Quotes from If Boys Were Girls

Compiled by Petch

Lois: "I told you we only needed a medium."

Malcolm: "He stole my pen, my favorite pen! Look at him holding it!"

Renee: "I hate being dumb! If I didn't grow such great hair, my head would be useless!"

Daisy: "Wow, that was the worst fight we've had in months."

Hal: (incredulous) "Malcolm! You can take Reese?"

Lois: "He better not need stitches! (Reese groans) Yeah, like you weren't begging for it."

Francis: "I've got a $20 bet on whether the cover is Stagnum P.I. or Magnum P.U.."

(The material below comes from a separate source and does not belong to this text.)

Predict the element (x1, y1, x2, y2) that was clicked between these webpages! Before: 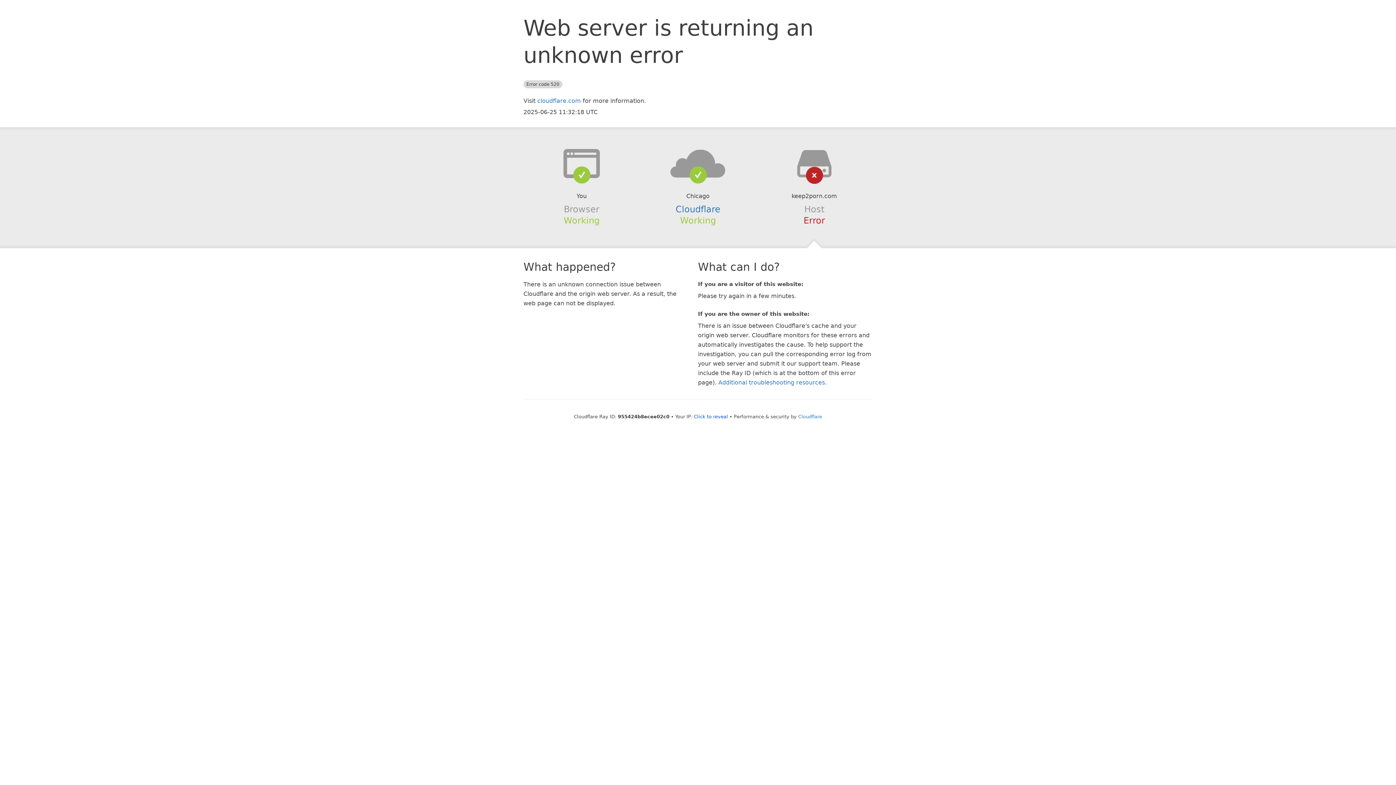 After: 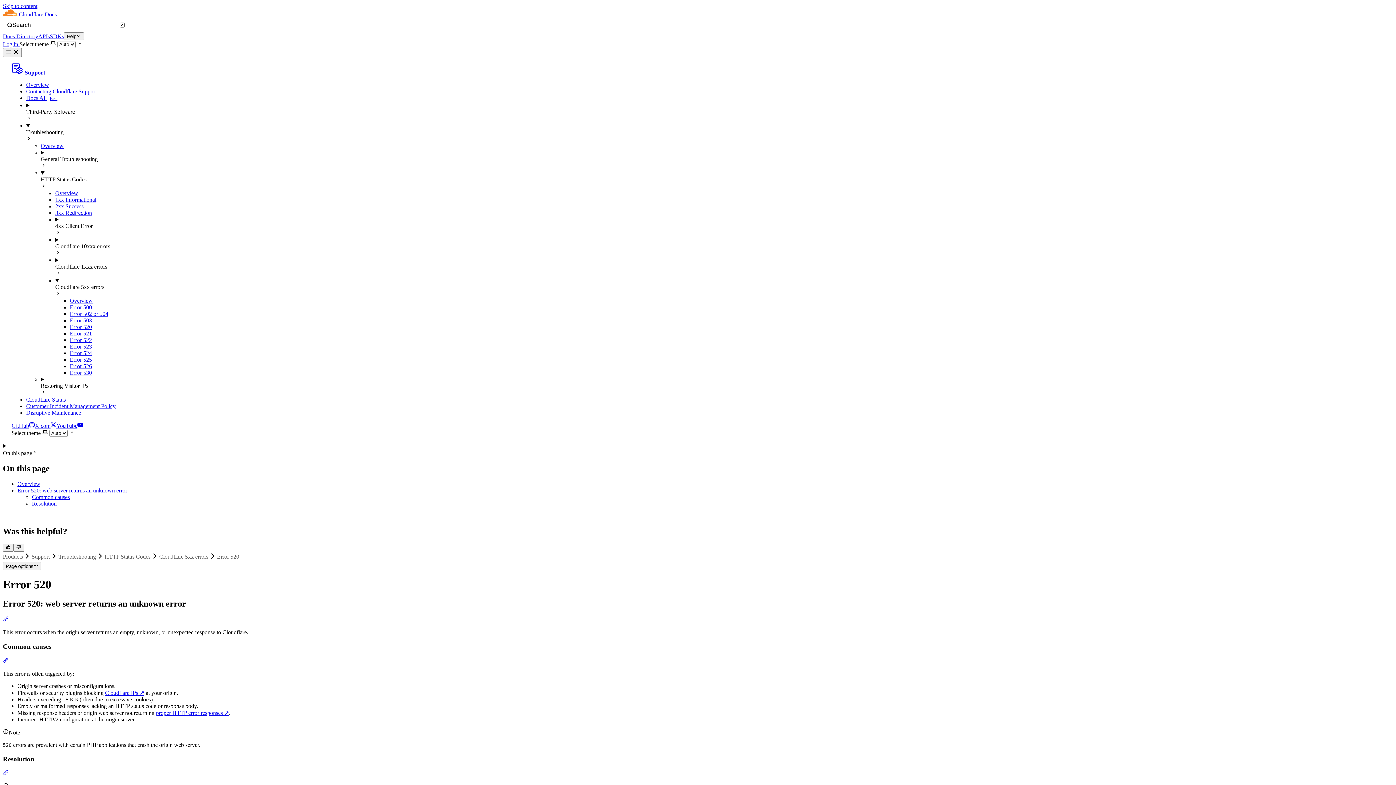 Action: bbox: (718, 379, 825, 386) label: Additional troubleshooting resources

Imaginary Fat Hal: "I bought everyone some cookies. (pours crumbs onto table) Oh, they're gone."

Reese: "Why can't you go shopping without us? I'm a medium, I like blue. Go crazy."

Hal: (irritated) "Fine, be that way! Don't come crying to me when you end up with a pair of puppy oven mitts! (hopefully) Do you like puppy oven mitts?"

Lois: "Fear is good. It's an 80% off sale. Fear will keep you alive."

Dewey: "I can see through that old lady's bra."

Hal: "The bottom line is that I made a mistake and....grabbed the wrong bag!" (snatches other bag and takes off running)

Old Lady: "Back off, brat! This may be your first sale, but it isn't mine!"

Malcolm: "All right, Reese is back!"
Reese: (antagonizing old lady) "Do you want to take your teeth out before we start this, grandma?"
Malcolm: "Oh, no....Reese is back!"
Dewey: "Deal's off!"

Mrs. Tracy: "What's the last known address of the boy's father?"

Renee: "I am not pregnant, because I know that sex is wrong and immoral and fun....no, wait--"
Jason: "It's all right, Renee. It's good that they know. I'm ready for teenaged marriage. It'll be awesome."

Lois: "Girls don't do this. You're supposed to be easy!"
Mallory: "No, Mom. You're easy."
Daisy: "We can fool you about anything. We're girls. We know how you think. And we're not above using it."

Frances: "You never like any of my husbands!"

Mallory: "Oh, come off it. Who do you think made us this way?"